- **EXTRACTED TEXT**
━━━━━━━━

Histology of the focal form of HI. Histological features of focal form (A1-A4) on frozen sections stained by toluidine blue (A1, A3, A4) and on immunostaining with proinsuline antibody (A2). At low magnification (A1, x25; A2, x16) a modified architecture of pancreatic tissue is observed within the focal form. The focal form is not encapsulated and is poorly delimited. It contains focal adenomatous hyperplasia of islets (pale areas) intermingled and/or surrounded by exocrine acini (darkest area underlined by white stars) (A1 and A3). This pattern is underlined by proinsuline showing an evident contrast between the focal lesion and normal pancreas (doted line circles). At high magnification (A3 and A4, × 200), the focal lesion (A3) is composed of islets containing a heterogeneous population of endocrine cells of various sizes. Some of these cells have large nuclei (arrows, A3) and large cytoplasms. By contrast, normal islets (doted line circles) observed outside the lesion have endocrine cells of usual size without enlarged nuclei (A4).

Figure 2

Histology of the diffuse form of HI. Histological features of diffuse form (B1- B4) on frozen sections stained by toluidine blue (B1, B3) or on formalin fixed paraffin embedded section stained with HES (B4) or with proinsuline antibody (B2). At low magnification (B1, x25; B2, x16), the architecture is preserved with a normal distribution between exocrine (dark) and endocrine area (pale). At higher magnification (B3 and B4 x200), abnormal endocrine islets contain cells with voluminous nuclei (arrows, B3) and enlarged cytoplasm. The entire pancreas is interspersed with abnormal islets intermingled with morphologically normal islets in a variable proportion (B4). To confirm a diffuse form on extemporaneous frozen sections, abnormal islets must be observed on biopsies sampled from at least 2 or 3 distinct areas of the pancreas.

━━━━━━━━

- **INFORMATION SUPPLIED**
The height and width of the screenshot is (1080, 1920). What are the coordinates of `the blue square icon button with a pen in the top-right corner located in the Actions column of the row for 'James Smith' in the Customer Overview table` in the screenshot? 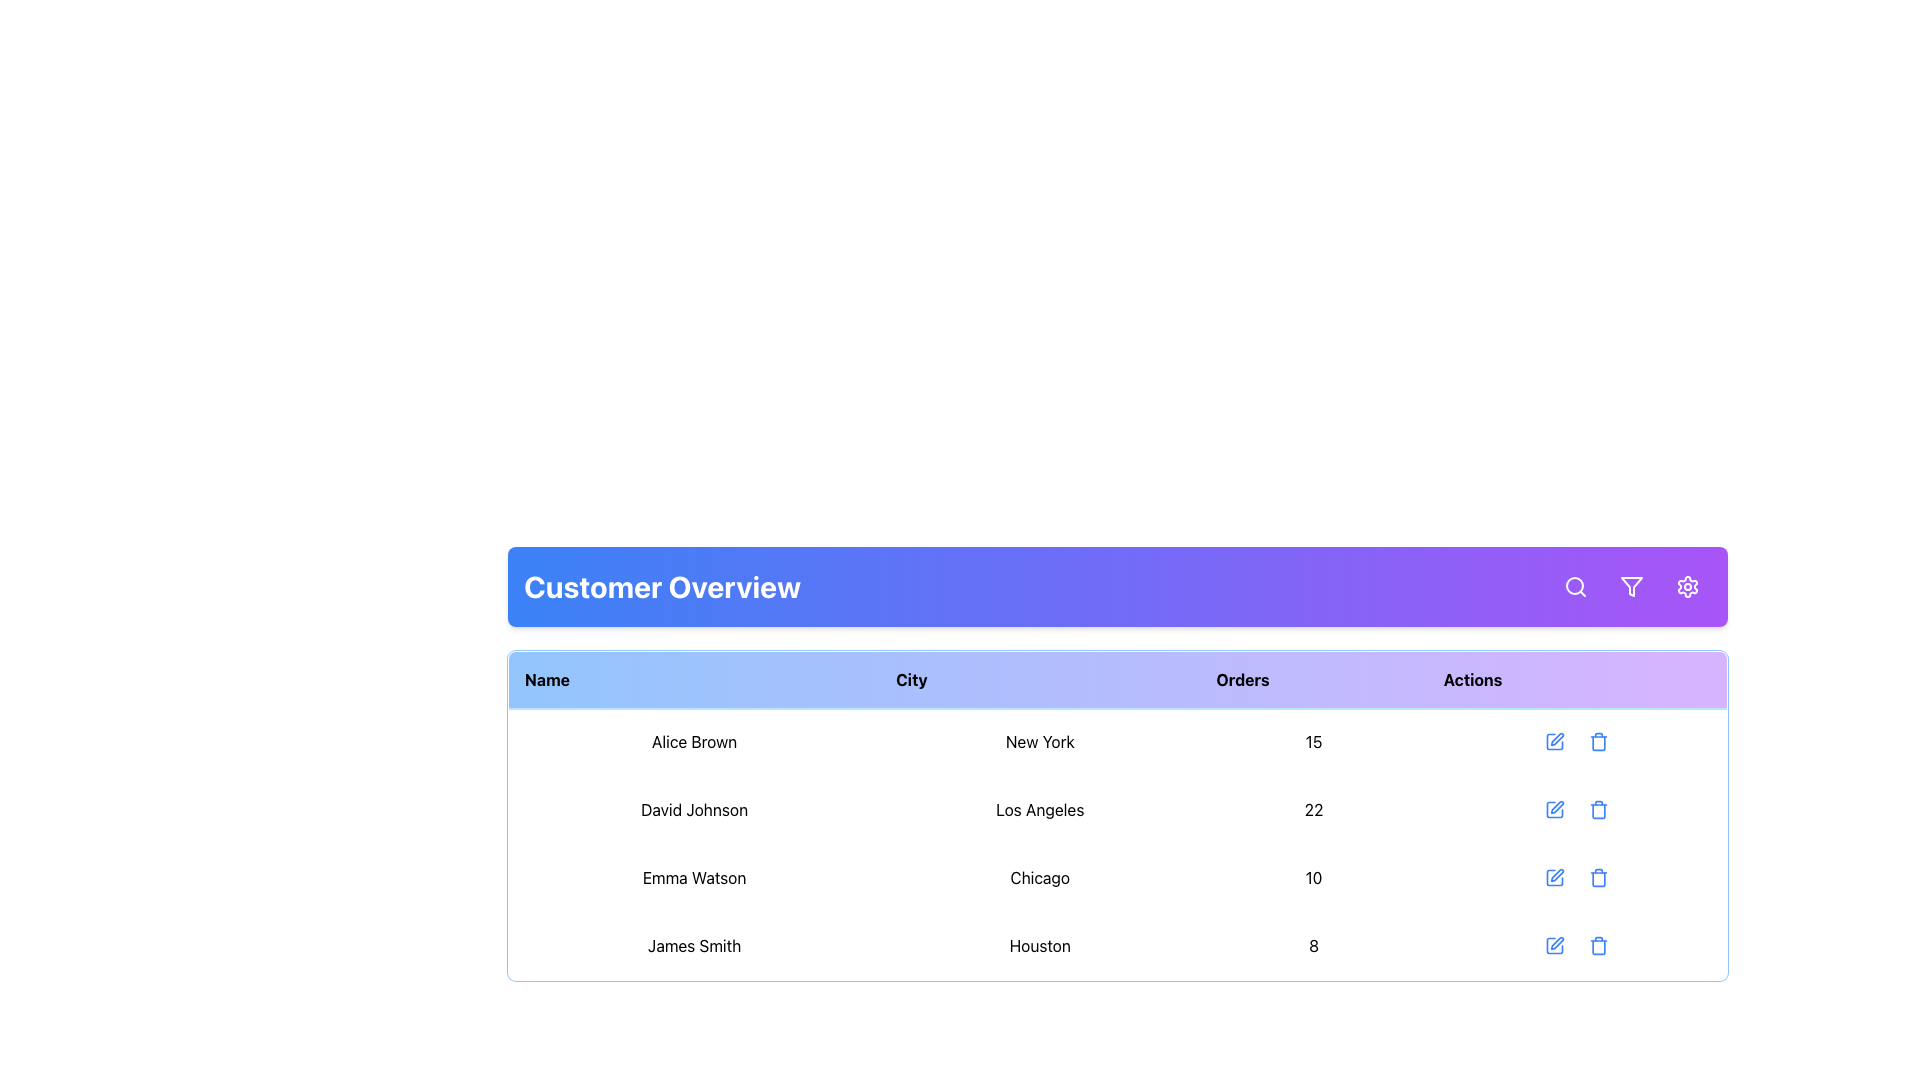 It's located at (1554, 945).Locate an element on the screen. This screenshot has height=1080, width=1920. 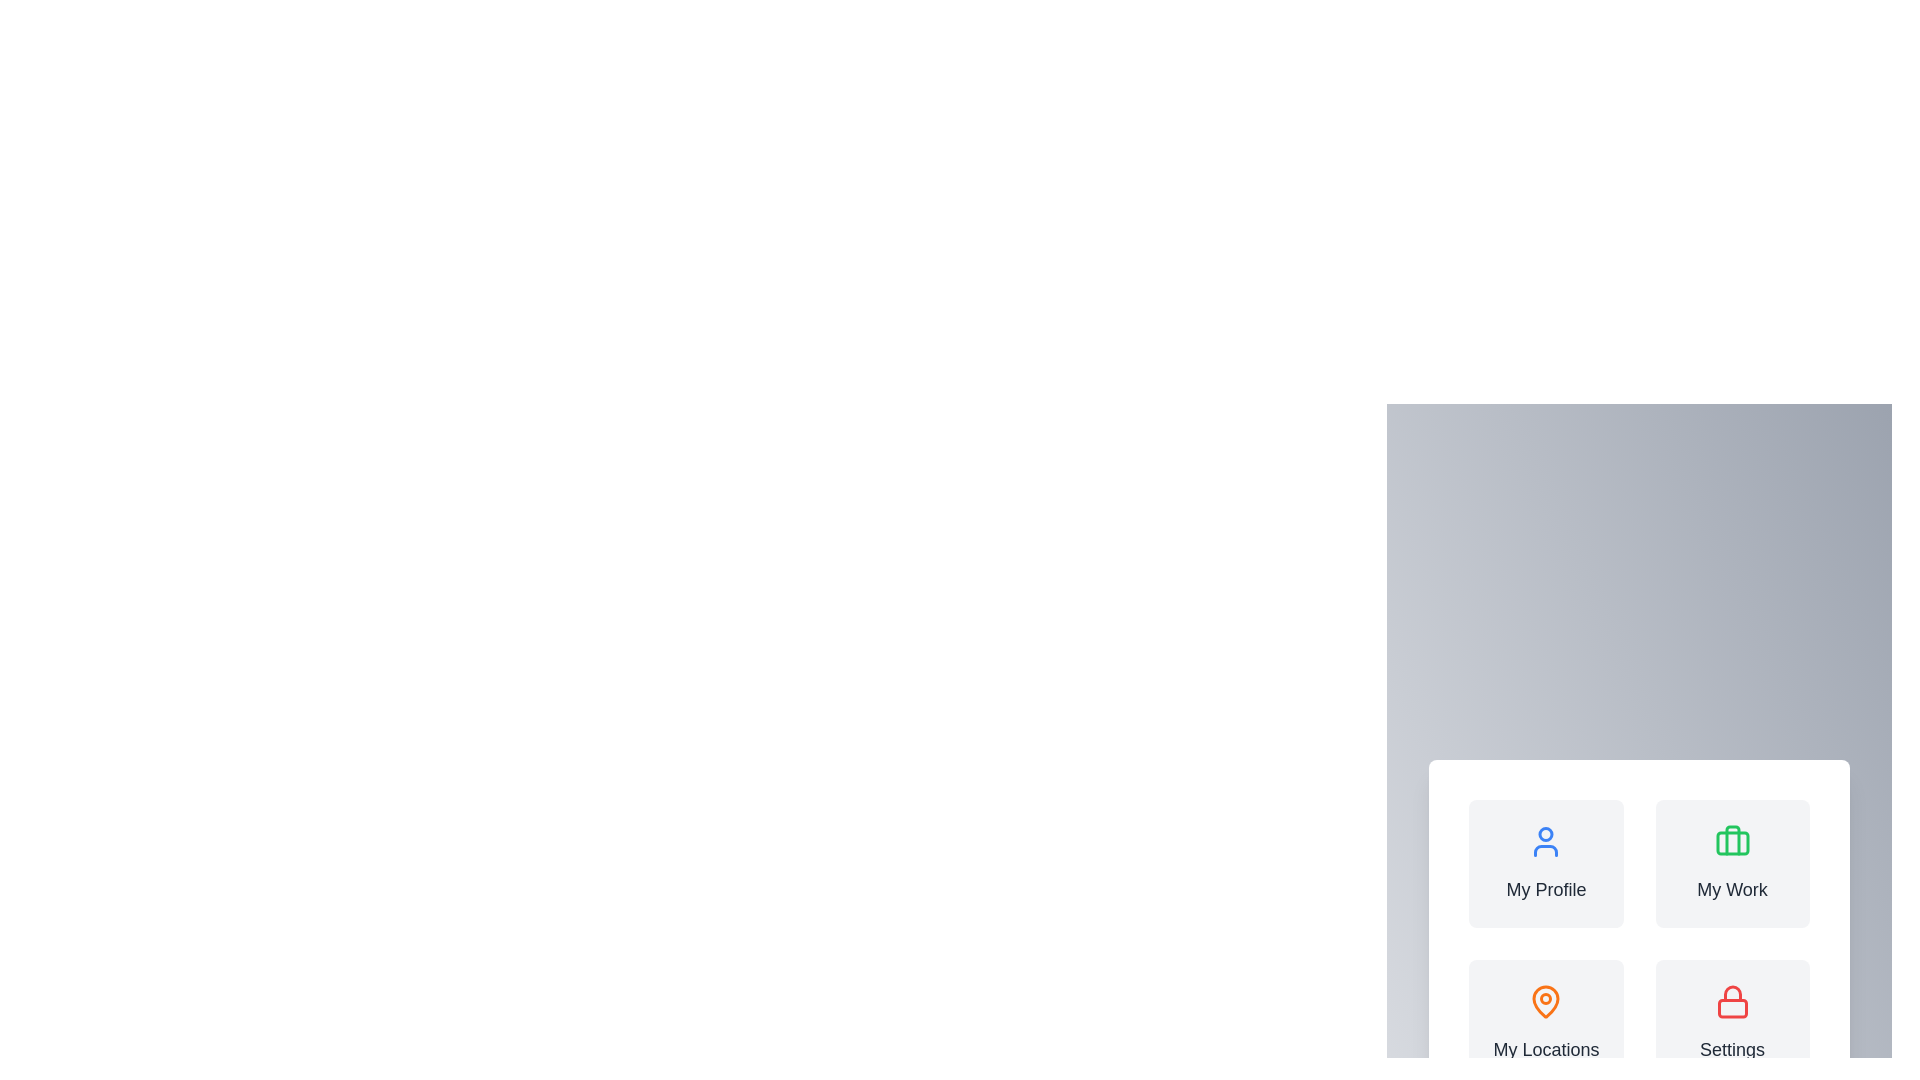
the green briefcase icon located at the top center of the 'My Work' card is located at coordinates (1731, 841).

━━━━━━━━

- **TASK TO COMPLETE**
According to the histology captions, from how many distinct areas of the pancreas must biopsies show abnormal islets to confirm a diffuse form on extemporaneous frozen sections?

- **ANSWER SPACE**
At least 2 or 3 distinct areas.